[Records for this task]:
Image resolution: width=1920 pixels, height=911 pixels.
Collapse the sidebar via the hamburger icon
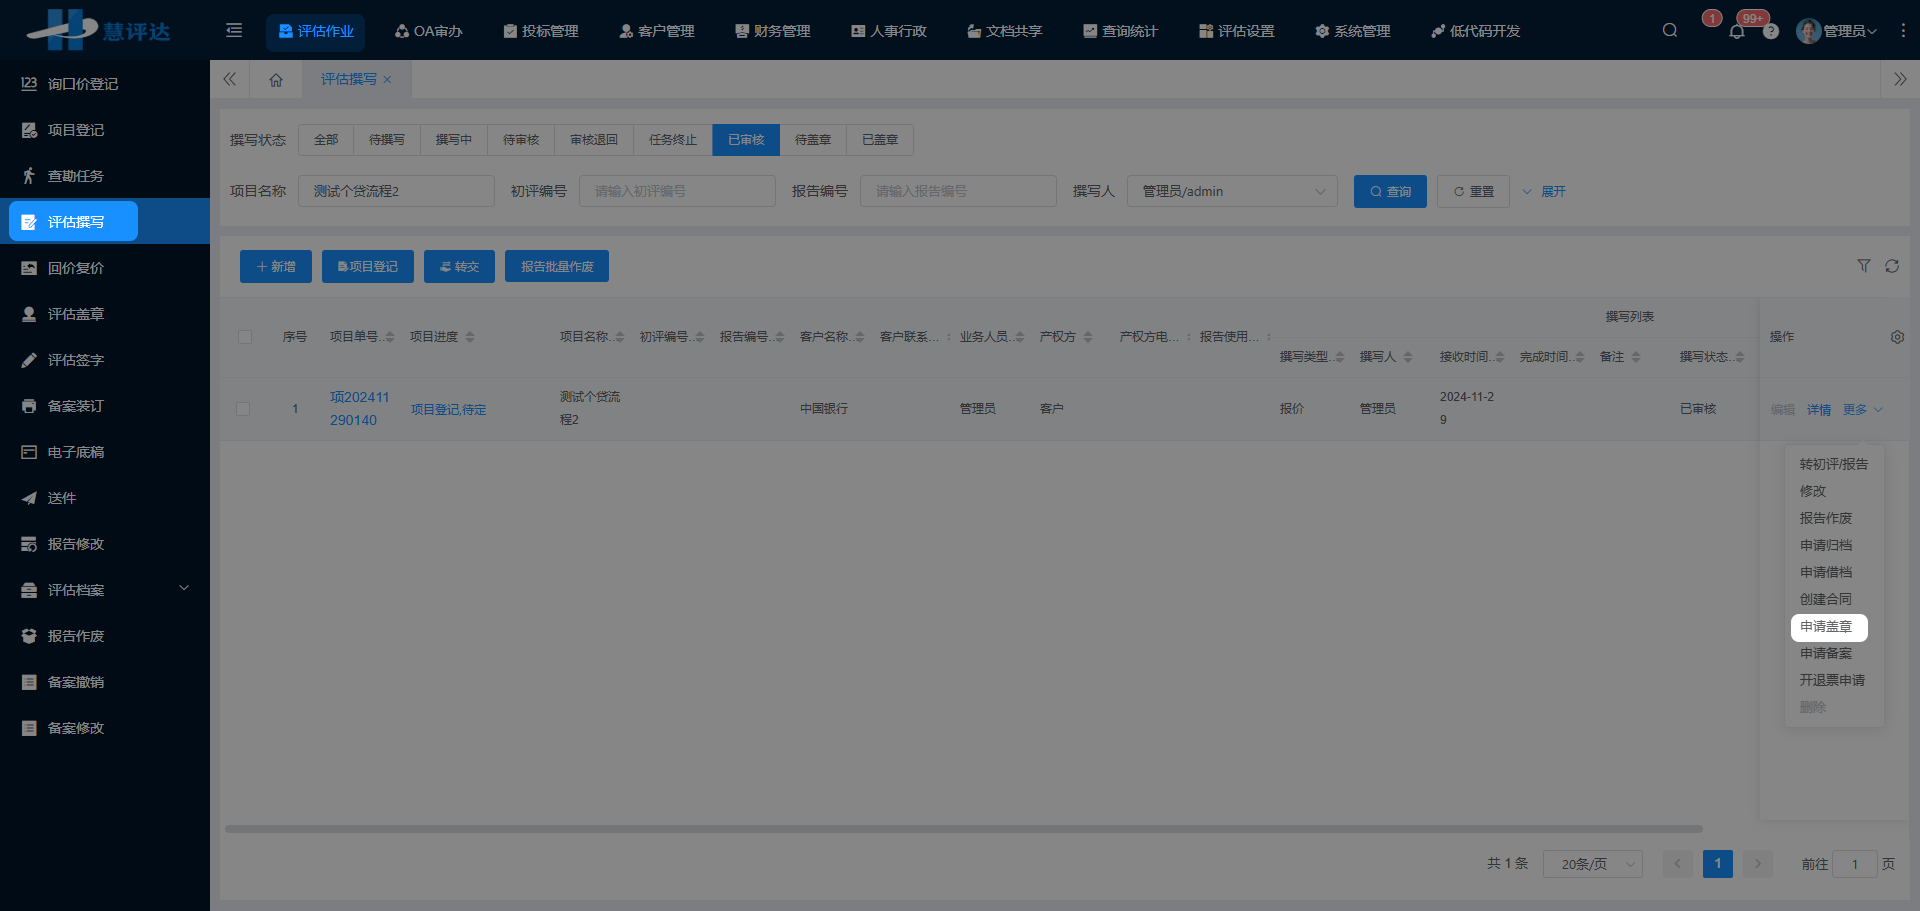coord(233,30)
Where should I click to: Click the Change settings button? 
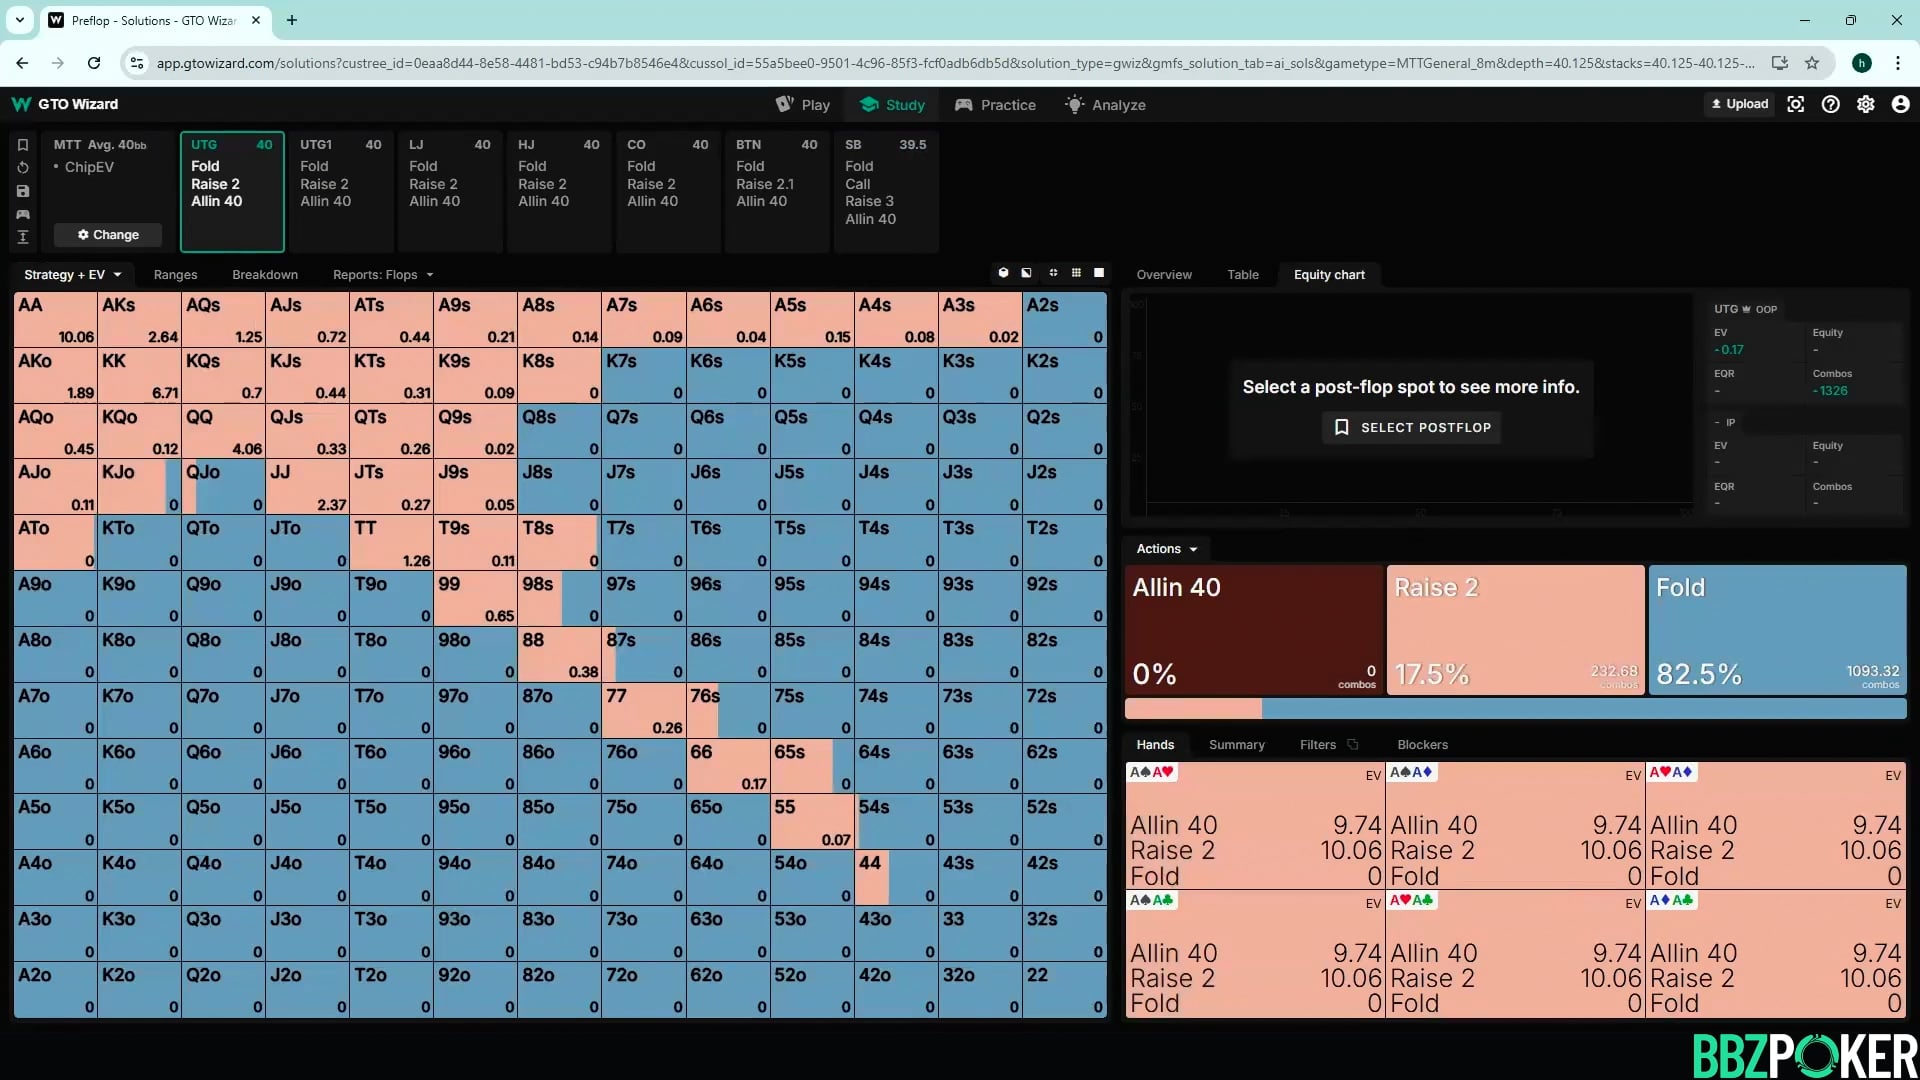(x=108, y=235)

[Problem to work on]: Please transcribe exactly the lines from the one that contains "Where should I" through the closing line of the entries, with no pictures.

[Answer]:
Where should I click to: Click the Change settings button? 
(x=108, y=235)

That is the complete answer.